By Michael E. Miller
By Allie Conti
By David Villano
By Jose D. Duran
By Michael E. Miller
By Allie Conti
By Kyle Swenson
By Luther Campbell
As if from a modern-day Gomorrah — or a subtropical Cleveland — the residents of Miami are fleeing the city like never before. Approximately six people live in each shimmering condo tower downtown. In the burbs, "For Sale" signs outnumber soccer moms at an alarming five-to-one rate, experts say, and the only waterfront property in Miami-Dade County that's still sought after is the burgeoning molester colony under the Julia Tuttle Causeway. Marlins games draw less than a 2 Live Crew show in Vatican City, and the Dolphins' recent doling out of ownership shares to any celebrity with a pulse — Jimmy Buffett, Fergie, the light-skinned dude from the Fat Boys — is a stubborn ploy to enliven a fan base that has clearly moved back to Michigan. The daily newspaper reporters have all been laid off, and realtors are committing hara-kiri. Tourists decided that watching Miami Social was a handy alternative to a trip here, and the big-money cocaine smugglers have relocated operations to Juárez.

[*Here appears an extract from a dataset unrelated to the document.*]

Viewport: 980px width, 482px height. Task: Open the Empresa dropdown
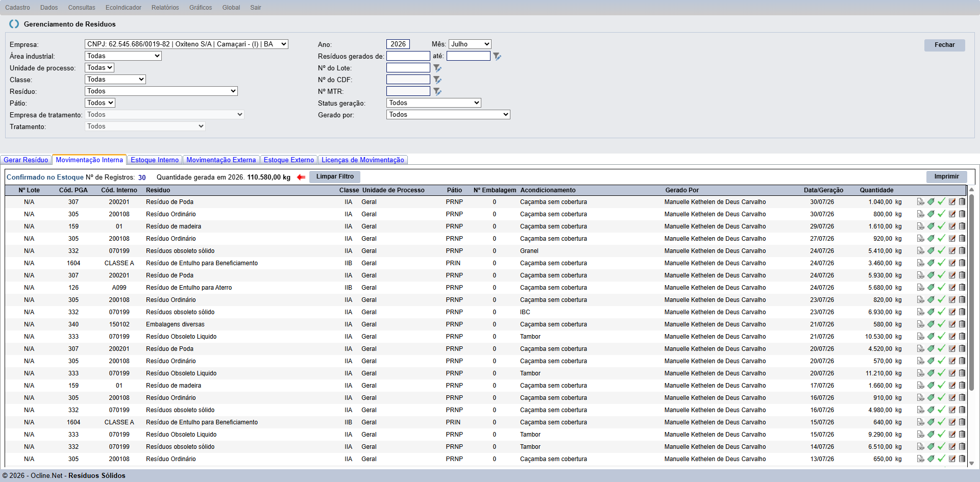(186, 44)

But those Miamians who remain (mostly sex offenders, club promoters, and any politicians that haven't yet been shipped to upstate prisons) have been picking up the slack for our missing neighbors by acting like the crazed denizens of a doomed hellscape. You know, even more so than usual. Our politicians finally went off the deep end. Roman Catholic priests got jiggy with strippers. The Fontainebleau Resort was crippled with debt, and its slain heir was discovered to have been into naked women with artificial limbs. Animal stalkers eviscerated cats, horses, and baby-killing pythons. A high schooler stabbed a classmate to death in Coral Gables, and outrage ensued. Several mass shootings claimed the lives of teenagers in Liberty City, and nobody noticed. NFL players and a millionaire artist drove Bentleys drunk, killed people, and fled the scene. Miami Heat demigod Dwyane Wade was sued for $100 million, formerly rich people clogged the waterways with abandoned yachts, and everybody who was anybody had a Ponzi scheme.

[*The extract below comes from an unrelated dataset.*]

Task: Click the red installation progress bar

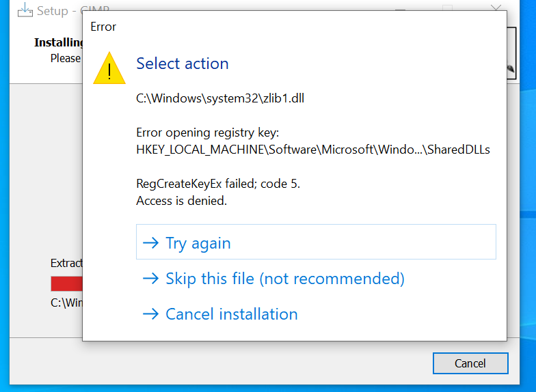Action: point(66,283)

The sheer quantity of weird, frightful and/or blasphemically titillating (Yoo-hoo, Father Cutié!) news brings New Times to one conclusion: That bearded, screaming dude handing out pamphlets on a street corner in Overtown was right after all. The Rapture is nigh.
Behold the Seven Seals of Miami's Apocalypse. Repent, heathens. Or at the very least, stock up on bottled water and peanut butter.
Ye condos shall crumble
Everybody has heard that biblical parable about the guy who built his house on stone. His home was still standing even as his neighbor's abode, which was built on sand, sunk into the earth.

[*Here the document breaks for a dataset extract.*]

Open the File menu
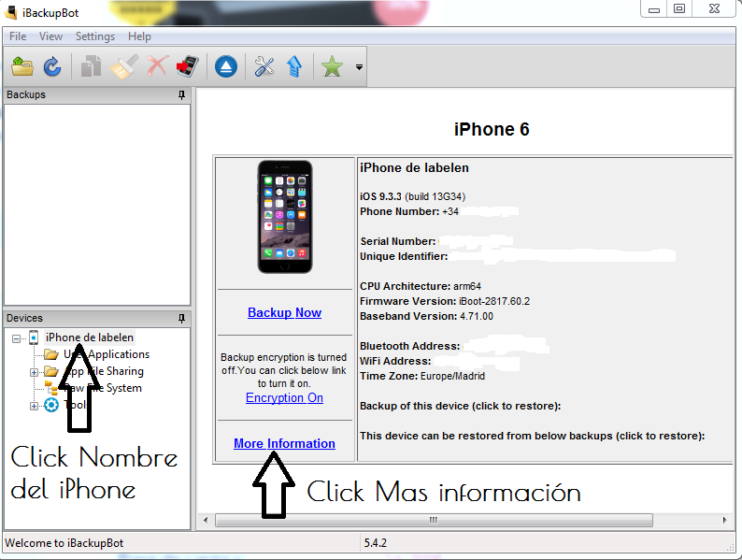Image resolution: width=742 pixels, height=560 pixels. (x=18, y=36)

You don't have to be Bob Vila to understand that the story, taken completely literally, has some sound logic behind it: Don't build on soft shit. That's why a lot of developers were skeptical of plans for North Miami's Biscayne Landing — a $2.5 billion condo-plex built on top of a rotting landfill. This year, the project entered foreclosure as it slowly sank into the trash below, bringing with it 200 hapless condo buyers into a garbage hell.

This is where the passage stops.